Mothers also suffer from malnutrition, as a result of which they are unable to breastfeed their children. According to Dr. Farah, there is also a shortage of infant formula due to limited humanitarian aid supplies.
Then on Sunday another, tragic incident.
Outside Al-Aqsa Hospital in central Gaza, a second local BBC cameraman met Yehia al-Batran, who could not contain his agony as he carried his dead son, Jumaa. Like Silah, he too was only 20 days old and blue from the cold.
“Touch him with your hand, he is frozen,” Yehia said. “There are eight of us, we don’t have four blankets. What can I do?
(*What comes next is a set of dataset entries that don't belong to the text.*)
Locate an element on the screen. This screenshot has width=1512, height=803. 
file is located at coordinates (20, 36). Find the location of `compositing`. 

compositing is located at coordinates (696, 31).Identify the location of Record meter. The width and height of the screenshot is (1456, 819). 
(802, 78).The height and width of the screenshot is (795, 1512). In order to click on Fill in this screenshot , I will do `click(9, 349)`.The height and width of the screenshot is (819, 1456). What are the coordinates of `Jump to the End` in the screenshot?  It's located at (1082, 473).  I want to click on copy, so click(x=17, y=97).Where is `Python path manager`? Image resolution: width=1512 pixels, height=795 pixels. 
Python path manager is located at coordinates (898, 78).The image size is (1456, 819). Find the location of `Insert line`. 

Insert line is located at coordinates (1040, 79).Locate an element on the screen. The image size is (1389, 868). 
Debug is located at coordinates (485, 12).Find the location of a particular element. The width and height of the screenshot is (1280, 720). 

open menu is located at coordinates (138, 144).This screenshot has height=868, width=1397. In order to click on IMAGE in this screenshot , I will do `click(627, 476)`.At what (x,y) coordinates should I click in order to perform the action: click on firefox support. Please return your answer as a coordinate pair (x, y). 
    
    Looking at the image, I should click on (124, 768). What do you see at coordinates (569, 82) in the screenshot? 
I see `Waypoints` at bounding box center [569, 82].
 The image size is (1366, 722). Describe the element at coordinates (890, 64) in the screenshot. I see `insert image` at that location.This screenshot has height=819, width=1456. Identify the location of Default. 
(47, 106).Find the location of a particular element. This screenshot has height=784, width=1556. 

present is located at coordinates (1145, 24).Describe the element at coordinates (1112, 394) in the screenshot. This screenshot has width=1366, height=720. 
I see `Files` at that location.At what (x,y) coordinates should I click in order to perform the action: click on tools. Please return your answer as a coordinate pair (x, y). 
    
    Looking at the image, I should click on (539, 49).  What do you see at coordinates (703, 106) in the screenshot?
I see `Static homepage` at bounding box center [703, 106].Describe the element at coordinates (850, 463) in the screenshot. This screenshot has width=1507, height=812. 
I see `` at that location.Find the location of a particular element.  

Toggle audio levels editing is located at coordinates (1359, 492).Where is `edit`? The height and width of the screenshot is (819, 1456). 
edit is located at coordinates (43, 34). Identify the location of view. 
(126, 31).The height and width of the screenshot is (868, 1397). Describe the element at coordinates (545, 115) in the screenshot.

I see my children dying before my eyes.”
“These preventable deaths highlight the desperate and worsening conditions facing families and children across Gaza,” UNICEF Regional Director Eduard Beigbeder said on Thursday.
“As temperatures continue to drop in the coming days, it is tragically foreseeable that even more children will die in the inhumane conditions they live in.”
To the sounds of Israeli drones flying ahead, Sila’s father Mahmoud carried her lifeless body from Nasser Hospital to a makeshift cemetery in Khan Yunis. There he dug a small grave in the sand.
After putting Sila to rest, Mahmud consoled Nariman.
“Her brothers and sisters are sick, exhausted. We are all sick. Our chest hurts, we have colds from the cold and rain,” says Nariman. “If we don’t die of war, we die of cold.”